Secondo il Comune di San Giuliano Terme sono state evacuate numerose frazioni e allestiti centri di accoglienza per gli sfollati. Il sindaco Matteo Cecchelli ha descritto la situazione come ancora «con un fronte del fuoco lungo», segnalando inoltre la distruzione di alcuni edifici e la necessità di mantenere la massima cautela.

  • Superficie interessata: oltre 700 ettari (circa 8 km²) di bosco compromessi.
  • Persone evacuate: circa 3.500 residenti costretti a lasciare le abitazioni.
  • Mezzi impiegati: Canadair, elicotteri e squadre a terra dei vigili del fuoco.
  • Vie chiuse: tratti della statale 12 dell’Abetone e del Brennero (circa 1,5 km) e della provinciale tra Asciano e San Giuliano Terme.
  • Frazioni coinvolte: Asciano (evacuata per ordine del sindaco) e alcune abitazioni a Santa Maria del Giudice.
  • Ipotesi sulle cause: prime verifiche comunali indicano che il rogo potrebbe essere nato durante la bruciatura di potature di ulivi sfuggita al controllo.

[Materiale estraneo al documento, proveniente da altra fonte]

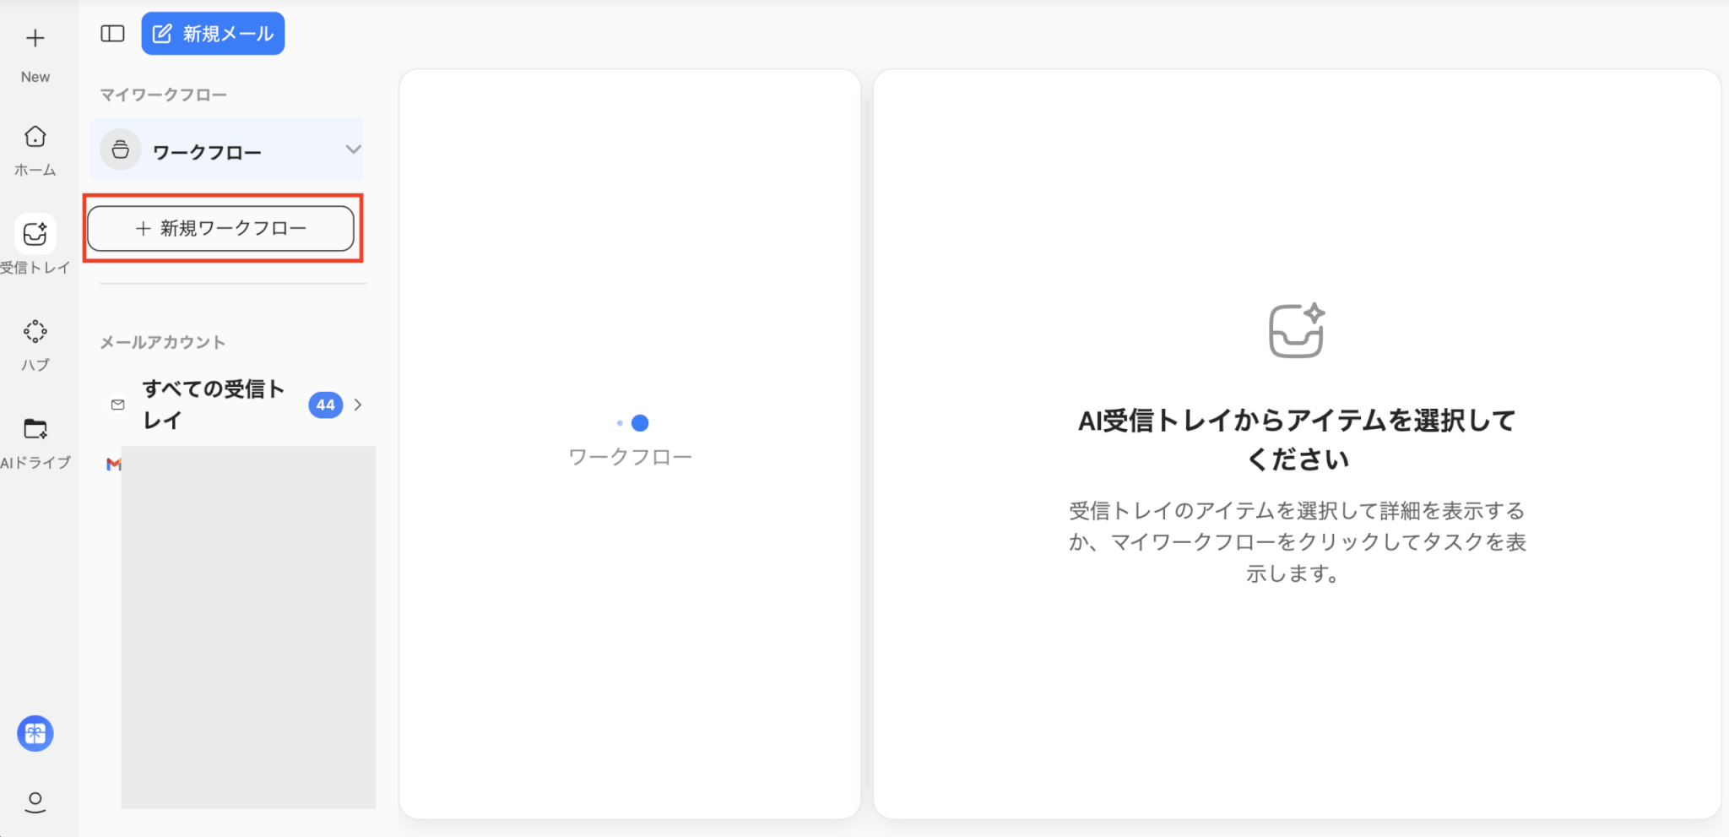This screenshot has width=1729, height=837.
Task: Click the AI inbox sparkle illustration
Action: pos(1297,330)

Impatto locale e precauzioni

Il monte Faeta è una zona molto frequentata per escursioni: l’incendio non solo danneggia l’ambiente, ma interrompe attività ricreative e provoca conseguenze economiche per gli abitanti delle vallate. Le autorità locali hanno invitato la popolazione a seguire le indicazioni di protezione civile, a non avvicinarsi alle aree interessate e a usare i mezzi privati solo se strettamente necessario per evitare ulteriori congestioni sulle strade.

Due centri di accoglienza sono stati allestiti a San Giuliano Terme per chi è stato evacuato; le operazioni di soccorso si concentrano ora su contenimento del fronte, messa in sicurezza degli edifici e verifiche sulle cause del rogo.

Perché conta oggi

Oltre al danno immediato al patrimonio forestale, l’incendio mette a rischio la sicurezza di comunità locali, infrastrutture e turismo di prossimità. Il vento, elemento che ha favorito la propagazione delle fiamme, rende la situazione ancora instabile: nelle prossime ore saranno decisive le condizioni meteo e l’efficacia degli interventi aerei.

Le autorità competenti hanno annunciato che forniranno aggiornamenti sulle evacuazioni e sulle condizioni del fronte; per ora la priorità resta la tutela delle persone e la riduzione del pericolo per le aree abitate.